▶ [Exercise objective]
For the listing below, state how many lines include "Click". The number alone is the answer.

▶ [Available data]
○ ○ ○ ○ ○
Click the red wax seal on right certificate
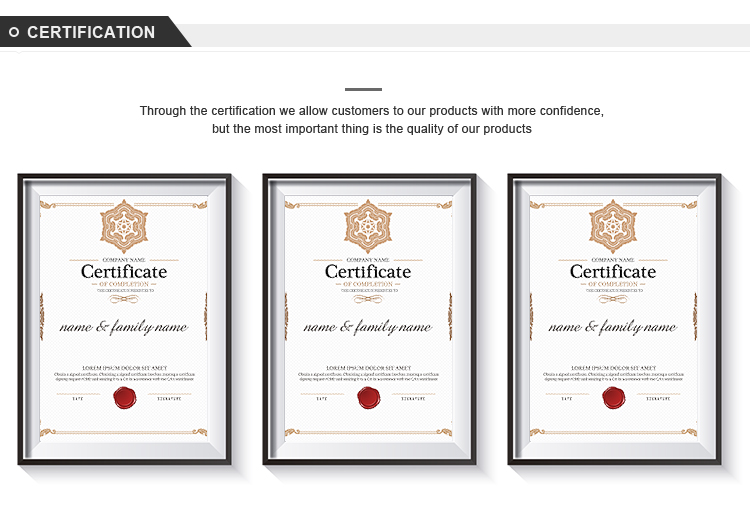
○ ○ ○ ○ ○
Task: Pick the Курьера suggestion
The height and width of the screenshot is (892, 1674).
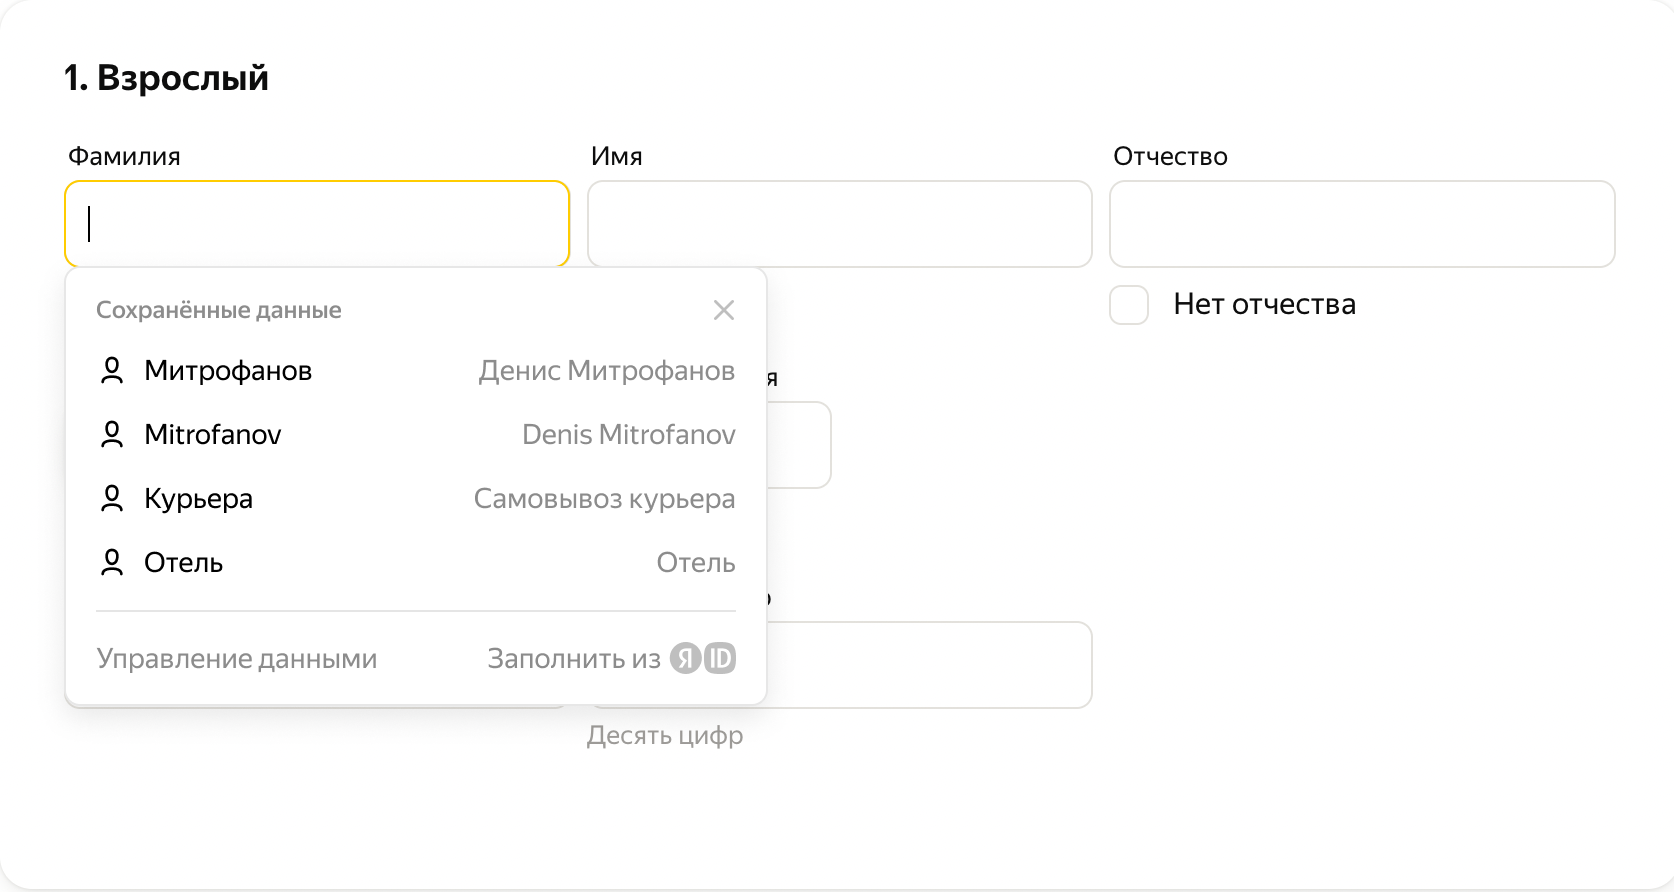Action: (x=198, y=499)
○ ○ ○ ○ ○
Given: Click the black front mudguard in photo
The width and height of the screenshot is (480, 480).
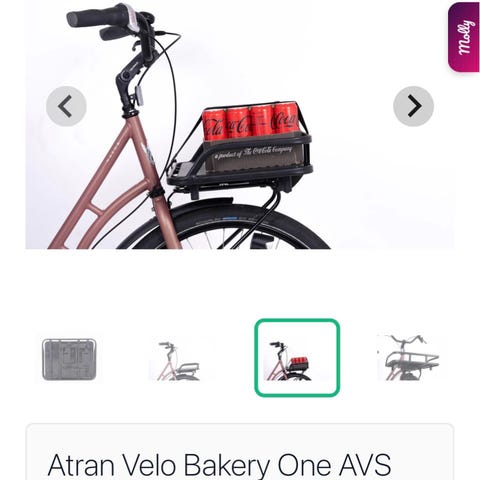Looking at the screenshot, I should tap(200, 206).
○ ○ ○ ○ ○
▶ [Answer for this exercise]
2